**Work task**
An exact copy of the entries is needed, with every picture left out.

**Supplied data**

——————

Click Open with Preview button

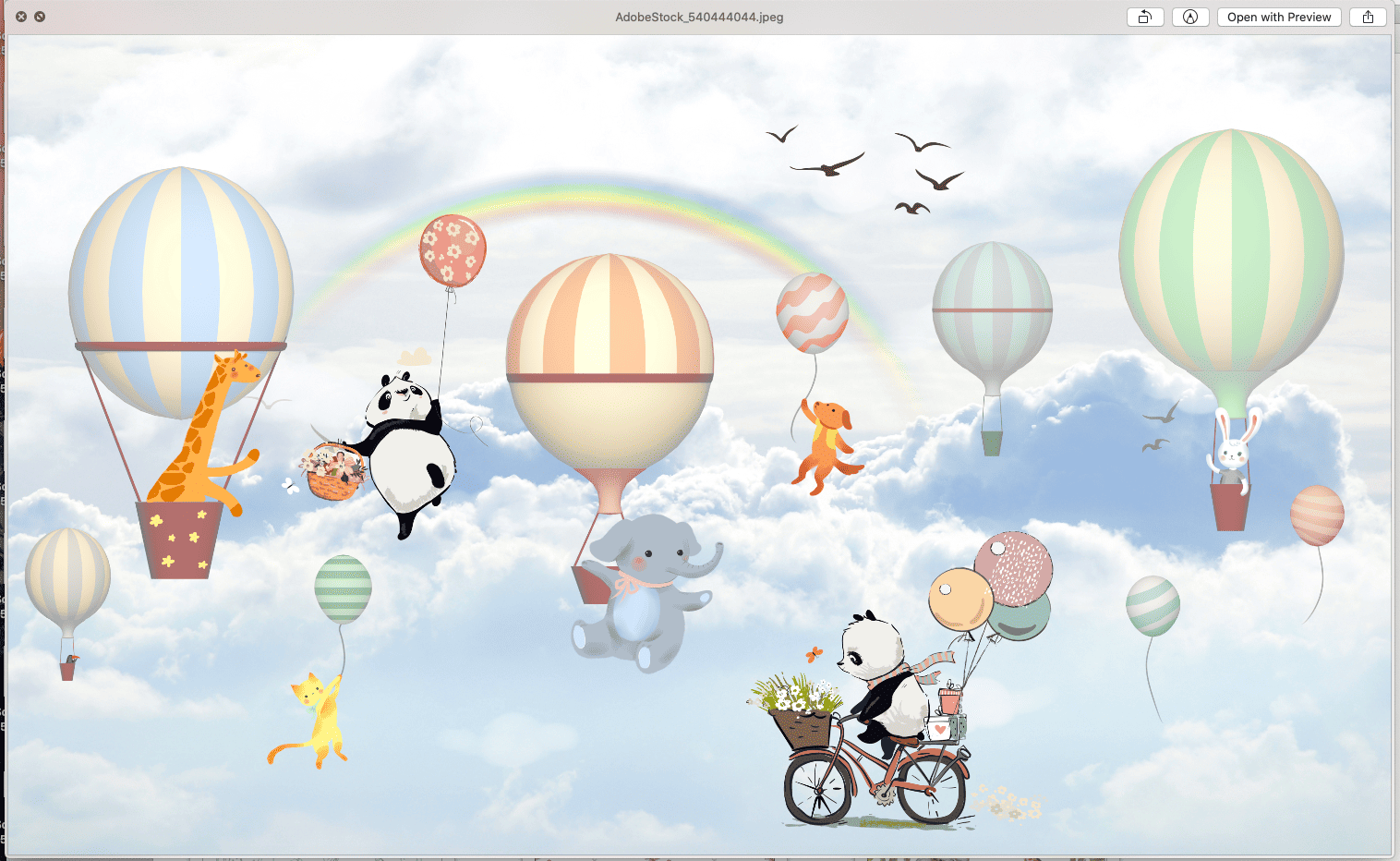pyautogui.click(x=1278, y=17)
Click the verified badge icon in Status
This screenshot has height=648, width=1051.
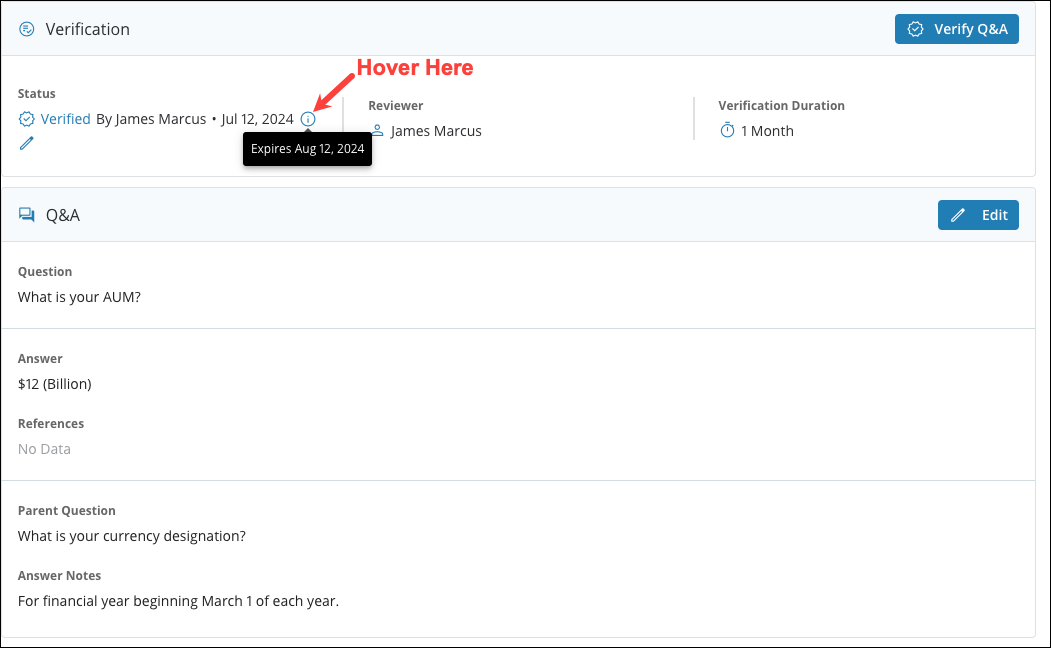tap(27, 119)
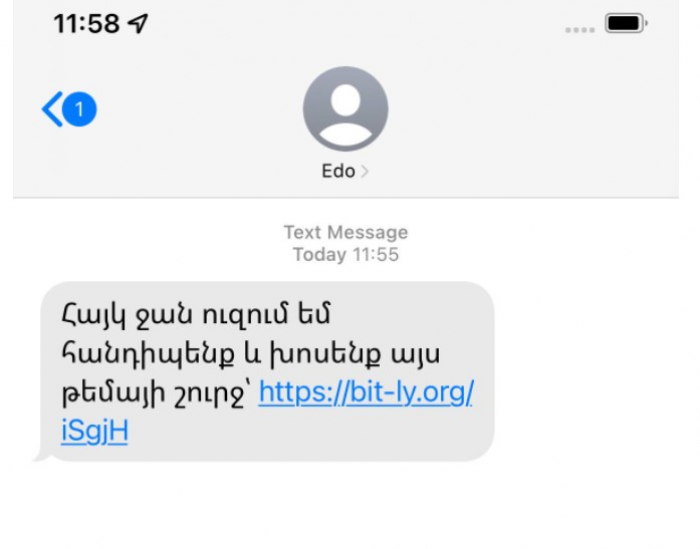Click the iSgjH link text
700x549 pixels.
(x=95, y=431)
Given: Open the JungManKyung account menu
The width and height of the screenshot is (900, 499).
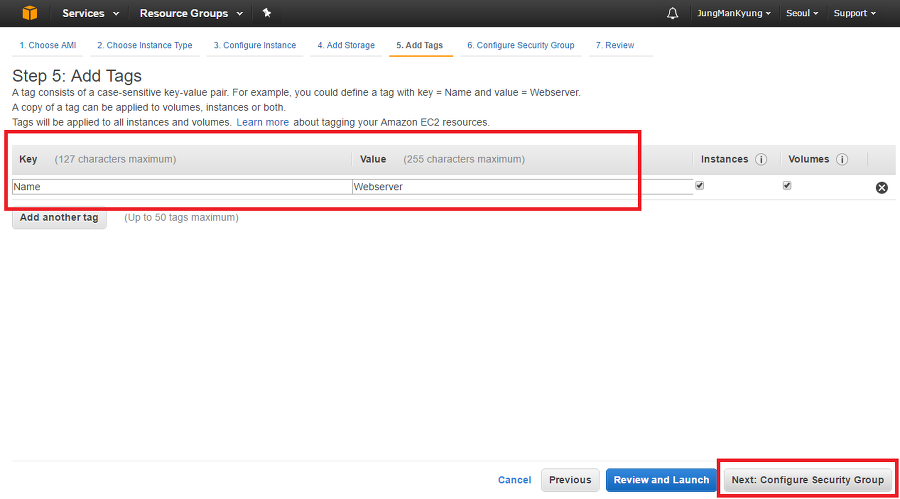Looking at the screenshot, I should point(734,13).
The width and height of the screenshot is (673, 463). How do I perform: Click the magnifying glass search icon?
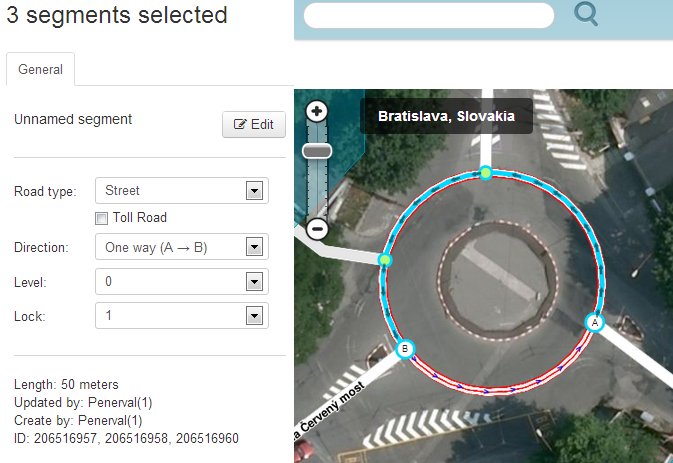point(585,14)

——————

**Exercise response**
Click Open with Preview button

pyautogui.click(x=1278, y=17)
Click the verified badge icon in Status
This screenshot has height=648, width=1051.
tap(27, 119)
Click the iSgjH link text
700x549 pixels.
(x=95, y=431)
Given: Open the JungManKyung account menu
The width and height of the screenshot is (900, 499).
Looking at the screenshot, I should point(734,13).
The width and height of the screenshot is (673, 463). How do I perform: Click the magnifying glass search icon?
point(585,14)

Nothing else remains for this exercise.